Question

Give an example of each or state that the request is impossible. For any that are impossible, give a compelling argument for why that is the case. a. A sequence with an infinite number of ones that does not converge to one. b. A sequence with an infinite number of ones that converges to a limit not equal to one. c. A divergent sequence such that for every n ∈ N it is possible to find n consecutive ones somewhere in the sequence.

Answer 1

See proofs below

Explanation:

a) Consider the sequence {an}={(-1)^n}={-1,1,-1,1,...}

an has an infinite number of ones. Indeed, if n is even, (-1)^n=1, and there are infinite even numbers, hence infinite ones. However, {an} does not converge to one, because {an} is divergent (it oscillates between 1 and -1).

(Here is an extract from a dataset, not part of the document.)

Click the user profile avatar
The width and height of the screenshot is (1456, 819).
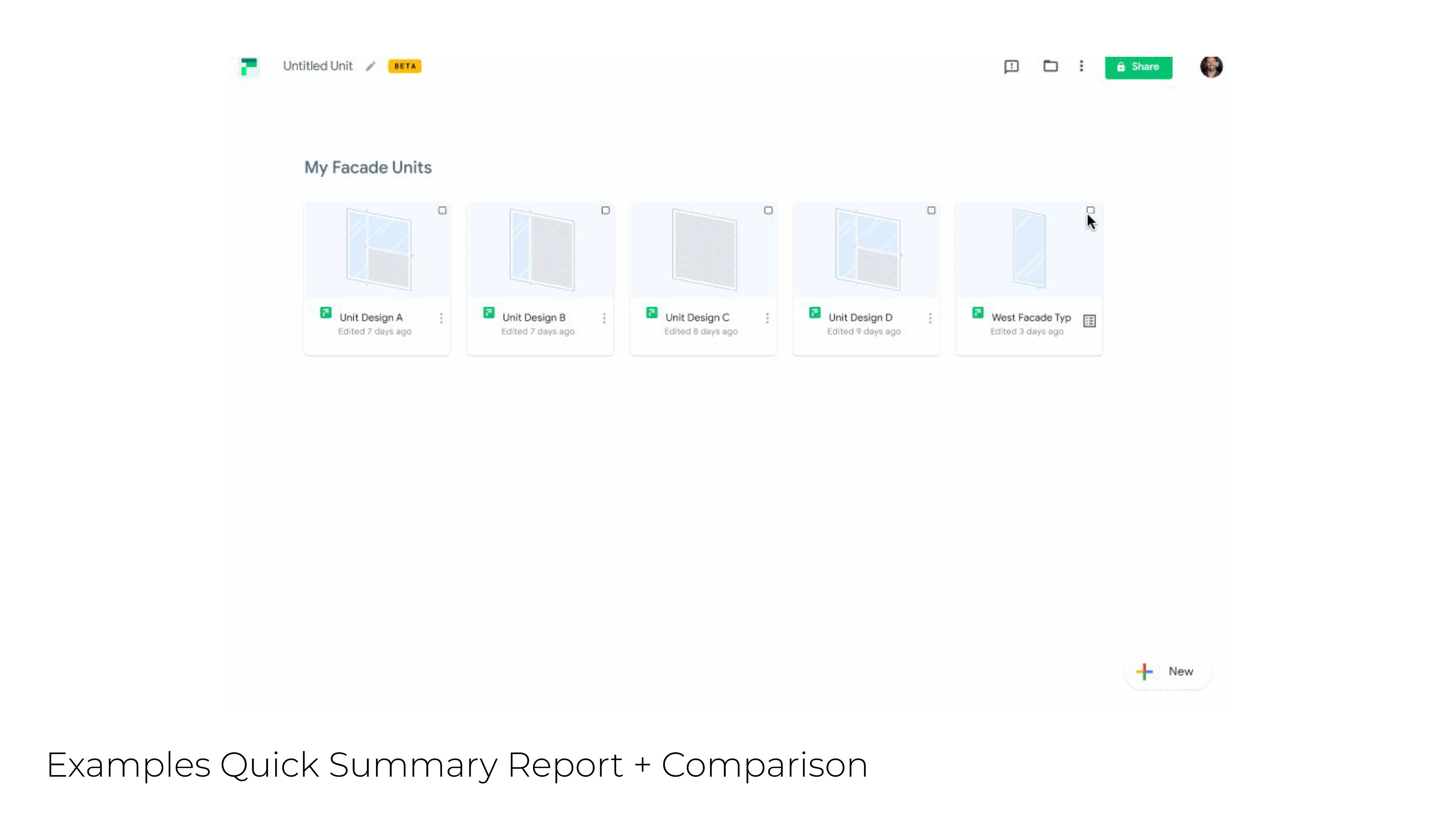(x=1211, y=67)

b) This is impossible. We will use the definition of limit to see why.

Let
`\epsilon>0`. Suppose that {an} has an infinite number of ones, and suppose that {an} converges to L. Then, there exists some M>0 such that if n≥M then
`|a_n-L|<\epsilon`. Now, there exist infinite natural numbers n≥M such that an=1 by hypotheses. Then
`|1-L|<\epsilon`

Hence L and 1 get arbitrarily close, therefore L=1.

c) It is possible to construct such a sequence:

{an}={1,0,1,1,0,1,1,1,0,1,1,1,1,0,1,1,1,1,1,0,1,1,1,1,1,1,0,...}

even if there is not a simple explicit formula. The sequence is divergent because it has infinite zeroes and infinite ones (thus L should be either 0 or 1, but it can't be both).